Nous publions, avec Arnaud Saint-Martin, député et sociologue, cette tribune dans le Nouvel Obs, le 18 novembre 2025.
Qui se souvient du sommet de l’intelligence artificielle (IA) organisé sous l’égide de l’Elysée, de ses annonces tonitruantes, de son hubris rétrofuturiste, de ses 109 milliards d’euros et, surtout, de cette douche froide infligée par [le vice-président des Etats-Unis] J. D. Vance (« Les technologies américaines resteront la référence mondiale en la matière »), insultant l’audience juste avant de quitter la scène ? C’était en février. Depuis lors, des investissements ont été confirmés, d’autres restent virtuels. Le projet de Campus IA en est la tête de gondole, mis en avant par Emmanuel Macron lors du sommet Choose France, le 19 mai. Les chiffres – on parle de 50 milliards d’euros – donnent le vertige. Ce projet de centre de données voué à l’IA et au numérique participe de la course au gigantisme et de l’ouverture de la France aux capitaux étrangers. L’investisseur principal est le fonds souverain MGX, basé à Abu Dhabi [Emirats arabes unis]. Campus IA est aussi associé à la start-up française Mistral AI et au géant états-unien Nvidia, dont la valorisation financière touche les cimes (5 000 milliards de dollars).
C’est à Fouju, village seine-et-marnais de 630 habitants, que les porteurs du projet ont décidé de s’installer après prospection. Sur ce territoire, la ZAC des Bordes offrirait toutes les garanties pour accélérer l’implantation : facilité de raccordement au réseau électrique pour soutenir l’énorme consommation prévue à horizon 2030 (1,4 gigawatt, l’équivalent de [l’EPR de] Flamanville), foncier disponible, élus locaux ravis, dans un milieu rural où l’installation d’un centre de données est toujours un moindre mal en comparaison des entrepôts logistiques qui pullulent partout dans le département. Une première tranche opérationnelle est envisagée dès 2028, représentant 8,5 milliards d’euros d’investissement.

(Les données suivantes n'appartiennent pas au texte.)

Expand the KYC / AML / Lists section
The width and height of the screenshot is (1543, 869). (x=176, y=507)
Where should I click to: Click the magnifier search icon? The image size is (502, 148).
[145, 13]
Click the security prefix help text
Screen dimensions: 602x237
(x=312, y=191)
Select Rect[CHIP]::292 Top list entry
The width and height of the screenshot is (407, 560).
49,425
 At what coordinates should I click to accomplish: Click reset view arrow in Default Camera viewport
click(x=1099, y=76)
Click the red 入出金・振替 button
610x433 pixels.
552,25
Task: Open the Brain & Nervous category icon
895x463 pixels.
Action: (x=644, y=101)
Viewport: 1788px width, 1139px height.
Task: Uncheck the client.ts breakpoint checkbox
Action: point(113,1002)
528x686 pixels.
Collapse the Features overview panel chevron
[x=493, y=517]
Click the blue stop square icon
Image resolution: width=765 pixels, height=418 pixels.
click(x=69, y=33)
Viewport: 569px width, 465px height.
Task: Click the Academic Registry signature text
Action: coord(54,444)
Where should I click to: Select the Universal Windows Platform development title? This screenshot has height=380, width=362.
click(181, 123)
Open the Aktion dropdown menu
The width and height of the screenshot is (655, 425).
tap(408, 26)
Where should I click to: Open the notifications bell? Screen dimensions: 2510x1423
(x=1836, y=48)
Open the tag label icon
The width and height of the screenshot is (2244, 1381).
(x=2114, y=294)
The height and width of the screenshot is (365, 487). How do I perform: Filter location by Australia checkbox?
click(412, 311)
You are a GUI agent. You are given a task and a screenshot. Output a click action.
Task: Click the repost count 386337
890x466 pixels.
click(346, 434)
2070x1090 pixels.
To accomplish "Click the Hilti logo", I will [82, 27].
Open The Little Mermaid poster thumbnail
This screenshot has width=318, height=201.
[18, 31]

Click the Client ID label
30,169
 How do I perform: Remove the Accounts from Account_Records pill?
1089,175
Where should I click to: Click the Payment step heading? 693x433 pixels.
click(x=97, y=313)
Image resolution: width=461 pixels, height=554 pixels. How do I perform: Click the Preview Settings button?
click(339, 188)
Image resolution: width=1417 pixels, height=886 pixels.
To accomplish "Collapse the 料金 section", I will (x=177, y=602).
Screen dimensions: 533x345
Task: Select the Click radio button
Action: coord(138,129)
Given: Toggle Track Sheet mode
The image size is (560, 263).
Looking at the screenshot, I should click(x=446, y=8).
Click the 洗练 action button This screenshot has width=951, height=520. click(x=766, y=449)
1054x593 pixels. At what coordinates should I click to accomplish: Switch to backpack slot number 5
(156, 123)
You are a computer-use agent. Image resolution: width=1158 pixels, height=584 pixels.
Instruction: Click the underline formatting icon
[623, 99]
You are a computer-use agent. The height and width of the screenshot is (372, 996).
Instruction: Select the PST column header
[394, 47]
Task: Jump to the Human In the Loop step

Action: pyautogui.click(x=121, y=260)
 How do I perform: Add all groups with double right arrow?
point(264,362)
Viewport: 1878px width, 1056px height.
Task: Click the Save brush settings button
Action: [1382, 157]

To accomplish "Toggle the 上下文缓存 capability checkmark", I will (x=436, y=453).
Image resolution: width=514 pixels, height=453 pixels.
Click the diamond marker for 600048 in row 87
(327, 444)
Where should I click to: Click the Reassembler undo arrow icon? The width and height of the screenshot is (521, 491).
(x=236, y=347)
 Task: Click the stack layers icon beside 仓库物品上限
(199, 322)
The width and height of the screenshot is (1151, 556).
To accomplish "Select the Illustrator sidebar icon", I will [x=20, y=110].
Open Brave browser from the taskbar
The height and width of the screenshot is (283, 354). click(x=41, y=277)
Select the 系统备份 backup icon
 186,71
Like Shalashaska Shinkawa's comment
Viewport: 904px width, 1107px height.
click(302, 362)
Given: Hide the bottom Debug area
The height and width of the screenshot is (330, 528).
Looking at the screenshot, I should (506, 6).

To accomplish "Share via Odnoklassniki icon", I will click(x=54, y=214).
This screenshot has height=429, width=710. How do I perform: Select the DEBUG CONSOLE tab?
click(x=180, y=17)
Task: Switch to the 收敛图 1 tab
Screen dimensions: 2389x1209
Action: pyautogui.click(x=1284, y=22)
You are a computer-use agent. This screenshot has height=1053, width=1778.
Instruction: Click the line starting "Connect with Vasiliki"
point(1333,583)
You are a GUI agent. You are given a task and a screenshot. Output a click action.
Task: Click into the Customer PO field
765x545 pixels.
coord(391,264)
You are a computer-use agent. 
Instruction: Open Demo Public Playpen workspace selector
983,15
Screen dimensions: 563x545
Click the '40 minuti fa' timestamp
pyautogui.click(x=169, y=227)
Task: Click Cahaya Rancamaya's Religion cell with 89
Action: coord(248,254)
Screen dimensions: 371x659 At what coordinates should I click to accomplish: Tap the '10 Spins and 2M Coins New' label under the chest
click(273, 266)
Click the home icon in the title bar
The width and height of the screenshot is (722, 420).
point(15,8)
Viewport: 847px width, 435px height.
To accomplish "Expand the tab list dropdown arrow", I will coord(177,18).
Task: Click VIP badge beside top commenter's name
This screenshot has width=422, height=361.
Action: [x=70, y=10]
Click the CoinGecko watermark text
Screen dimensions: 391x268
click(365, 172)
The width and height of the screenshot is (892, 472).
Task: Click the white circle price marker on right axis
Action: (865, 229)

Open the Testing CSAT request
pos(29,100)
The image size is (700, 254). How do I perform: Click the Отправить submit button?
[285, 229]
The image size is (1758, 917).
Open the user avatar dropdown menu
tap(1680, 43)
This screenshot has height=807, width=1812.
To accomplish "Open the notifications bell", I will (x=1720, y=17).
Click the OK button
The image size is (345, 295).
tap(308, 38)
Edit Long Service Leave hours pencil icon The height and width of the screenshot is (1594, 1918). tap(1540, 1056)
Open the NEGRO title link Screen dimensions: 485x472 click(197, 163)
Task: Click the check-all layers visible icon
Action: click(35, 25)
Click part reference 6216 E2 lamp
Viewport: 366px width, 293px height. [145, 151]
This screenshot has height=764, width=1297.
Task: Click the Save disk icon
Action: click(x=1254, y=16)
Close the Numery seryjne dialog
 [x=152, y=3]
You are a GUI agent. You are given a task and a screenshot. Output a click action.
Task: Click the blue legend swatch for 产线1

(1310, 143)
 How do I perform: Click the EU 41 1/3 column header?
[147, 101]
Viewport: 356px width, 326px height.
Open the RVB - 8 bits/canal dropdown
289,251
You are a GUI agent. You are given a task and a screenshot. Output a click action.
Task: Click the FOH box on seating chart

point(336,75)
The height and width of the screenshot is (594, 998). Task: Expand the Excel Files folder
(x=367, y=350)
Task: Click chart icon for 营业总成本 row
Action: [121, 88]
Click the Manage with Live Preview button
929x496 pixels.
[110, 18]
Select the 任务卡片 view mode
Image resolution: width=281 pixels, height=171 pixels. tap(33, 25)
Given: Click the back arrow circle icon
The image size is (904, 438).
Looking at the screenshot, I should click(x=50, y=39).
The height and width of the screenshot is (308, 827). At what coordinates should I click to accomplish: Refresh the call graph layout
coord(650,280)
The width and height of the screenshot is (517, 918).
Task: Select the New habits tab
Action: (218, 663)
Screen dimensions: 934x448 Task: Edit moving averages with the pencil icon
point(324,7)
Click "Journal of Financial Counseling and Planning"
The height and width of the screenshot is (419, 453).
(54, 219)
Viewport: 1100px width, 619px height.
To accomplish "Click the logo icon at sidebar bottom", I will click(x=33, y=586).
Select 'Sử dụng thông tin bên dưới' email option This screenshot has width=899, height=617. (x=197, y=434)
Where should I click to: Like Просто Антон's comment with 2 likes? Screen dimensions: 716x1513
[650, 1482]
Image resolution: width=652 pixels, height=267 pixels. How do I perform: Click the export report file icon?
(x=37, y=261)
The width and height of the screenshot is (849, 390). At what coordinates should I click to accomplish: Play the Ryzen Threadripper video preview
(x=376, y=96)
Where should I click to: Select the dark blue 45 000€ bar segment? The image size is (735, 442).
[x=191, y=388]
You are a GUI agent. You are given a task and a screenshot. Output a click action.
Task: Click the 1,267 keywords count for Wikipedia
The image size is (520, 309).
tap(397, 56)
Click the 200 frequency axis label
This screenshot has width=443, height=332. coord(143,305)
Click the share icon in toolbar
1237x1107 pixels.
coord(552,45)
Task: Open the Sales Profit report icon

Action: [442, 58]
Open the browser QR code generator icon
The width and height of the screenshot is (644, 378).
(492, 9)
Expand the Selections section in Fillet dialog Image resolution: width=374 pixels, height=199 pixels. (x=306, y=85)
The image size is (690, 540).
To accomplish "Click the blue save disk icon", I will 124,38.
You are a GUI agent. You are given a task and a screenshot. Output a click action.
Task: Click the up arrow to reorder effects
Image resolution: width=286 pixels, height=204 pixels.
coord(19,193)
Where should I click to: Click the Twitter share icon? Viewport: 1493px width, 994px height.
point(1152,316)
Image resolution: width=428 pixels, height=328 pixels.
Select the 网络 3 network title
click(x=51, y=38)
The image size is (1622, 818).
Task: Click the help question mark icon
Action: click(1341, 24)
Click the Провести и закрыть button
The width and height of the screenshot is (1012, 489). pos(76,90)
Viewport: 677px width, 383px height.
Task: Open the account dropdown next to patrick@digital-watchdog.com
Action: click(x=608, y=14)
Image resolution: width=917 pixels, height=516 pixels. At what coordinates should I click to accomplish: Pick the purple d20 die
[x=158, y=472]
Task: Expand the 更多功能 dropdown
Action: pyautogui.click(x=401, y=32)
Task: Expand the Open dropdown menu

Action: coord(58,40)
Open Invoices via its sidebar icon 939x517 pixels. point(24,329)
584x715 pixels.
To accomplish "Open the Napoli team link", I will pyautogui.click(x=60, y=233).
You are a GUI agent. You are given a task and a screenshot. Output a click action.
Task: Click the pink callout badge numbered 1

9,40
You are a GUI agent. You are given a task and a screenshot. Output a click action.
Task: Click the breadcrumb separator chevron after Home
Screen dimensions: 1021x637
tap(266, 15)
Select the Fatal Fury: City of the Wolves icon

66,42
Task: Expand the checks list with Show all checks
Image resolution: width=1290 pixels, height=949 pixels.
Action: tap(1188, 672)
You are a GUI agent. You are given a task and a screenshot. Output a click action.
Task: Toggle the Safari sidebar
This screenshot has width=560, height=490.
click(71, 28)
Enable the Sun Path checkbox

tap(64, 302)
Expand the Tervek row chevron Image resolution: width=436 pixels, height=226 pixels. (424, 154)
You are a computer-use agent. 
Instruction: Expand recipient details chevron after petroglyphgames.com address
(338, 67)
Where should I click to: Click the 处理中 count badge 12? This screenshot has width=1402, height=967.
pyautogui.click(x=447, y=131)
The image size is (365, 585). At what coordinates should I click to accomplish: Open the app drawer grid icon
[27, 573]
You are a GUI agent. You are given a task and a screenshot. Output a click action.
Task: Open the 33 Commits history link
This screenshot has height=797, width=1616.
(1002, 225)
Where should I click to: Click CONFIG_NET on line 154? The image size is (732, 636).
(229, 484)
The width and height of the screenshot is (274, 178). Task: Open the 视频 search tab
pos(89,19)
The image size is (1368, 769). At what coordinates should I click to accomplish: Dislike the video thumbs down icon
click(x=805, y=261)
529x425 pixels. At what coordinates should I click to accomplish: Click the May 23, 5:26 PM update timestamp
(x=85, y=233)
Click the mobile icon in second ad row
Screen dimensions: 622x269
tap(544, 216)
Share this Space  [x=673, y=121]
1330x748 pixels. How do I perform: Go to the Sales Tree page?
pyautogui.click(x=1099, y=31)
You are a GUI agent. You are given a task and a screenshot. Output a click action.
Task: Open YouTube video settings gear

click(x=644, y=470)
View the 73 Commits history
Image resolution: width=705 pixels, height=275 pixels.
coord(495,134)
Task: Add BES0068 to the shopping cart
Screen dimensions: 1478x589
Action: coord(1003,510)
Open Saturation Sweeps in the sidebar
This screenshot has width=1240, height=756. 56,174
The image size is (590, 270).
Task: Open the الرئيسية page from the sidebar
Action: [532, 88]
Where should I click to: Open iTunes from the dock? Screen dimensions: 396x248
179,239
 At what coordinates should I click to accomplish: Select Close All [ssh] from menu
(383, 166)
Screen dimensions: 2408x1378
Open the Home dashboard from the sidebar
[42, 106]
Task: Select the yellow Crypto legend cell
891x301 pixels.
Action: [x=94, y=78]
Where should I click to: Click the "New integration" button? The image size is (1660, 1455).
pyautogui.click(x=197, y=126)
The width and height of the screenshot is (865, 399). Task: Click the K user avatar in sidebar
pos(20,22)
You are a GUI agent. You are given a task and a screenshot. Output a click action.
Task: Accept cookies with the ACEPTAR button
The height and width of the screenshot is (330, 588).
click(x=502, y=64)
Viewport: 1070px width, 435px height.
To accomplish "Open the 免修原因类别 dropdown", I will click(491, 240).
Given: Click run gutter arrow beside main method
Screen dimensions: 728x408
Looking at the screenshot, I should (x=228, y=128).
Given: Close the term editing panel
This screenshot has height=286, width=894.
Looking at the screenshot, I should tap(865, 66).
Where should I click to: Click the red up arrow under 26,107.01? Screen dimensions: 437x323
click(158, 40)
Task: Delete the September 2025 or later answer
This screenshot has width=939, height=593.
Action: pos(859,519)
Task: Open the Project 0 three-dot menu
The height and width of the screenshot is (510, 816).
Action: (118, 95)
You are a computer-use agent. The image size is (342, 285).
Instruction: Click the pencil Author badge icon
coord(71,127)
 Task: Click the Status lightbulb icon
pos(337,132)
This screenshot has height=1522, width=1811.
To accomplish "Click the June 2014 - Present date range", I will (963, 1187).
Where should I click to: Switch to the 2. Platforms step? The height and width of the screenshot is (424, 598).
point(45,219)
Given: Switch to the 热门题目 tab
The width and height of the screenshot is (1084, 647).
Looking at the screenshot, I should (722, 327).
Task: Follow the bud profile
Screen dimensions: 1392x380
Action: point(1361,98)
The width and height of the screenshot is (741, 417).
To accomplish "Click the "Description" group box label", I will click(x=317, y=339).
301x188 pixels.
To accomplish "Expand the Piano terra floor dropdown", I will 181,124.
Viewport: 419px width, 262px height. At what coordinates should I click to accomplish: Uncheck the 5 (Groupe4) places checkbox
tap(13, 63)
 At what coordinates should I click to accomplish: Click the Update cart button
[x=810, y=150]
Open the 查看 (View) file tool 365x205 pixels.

Bien conscient qu’une infrastructure d’une telle ampleur passerait difficilement inaperçue dans une si petite ville, le porteur de projet a fait le choix de la transparence. A son initiative, une « concertation » est organisée avec le concours de la Commission nationale du Débat public (CNDP). Commencés le 15 octobre, les échanges avec les habitants s’organisent suivant un format descendant où Campus IA a pu prendre le temps de construire l’adhésion, voire de susciter l’enchantement. Pour une collectivité rurale loin de tout, les arguments sont (en apparence) nombreux : attractivité économique, création d’emplois, infrastructures de transport, retombées fiscales, auxquels s’ajoutent les conséquences symboliques d’une vision futuriste estampillée « IA » et « Campus ». L’argument de la souveraineté fait également mouche : après tout, qui ne souhaite pas un numérique maîtrisé et local avec lequel on peut – pour citer les promoteurs – héberger des photos ou prendre un rendez-vous sur Doctolib ?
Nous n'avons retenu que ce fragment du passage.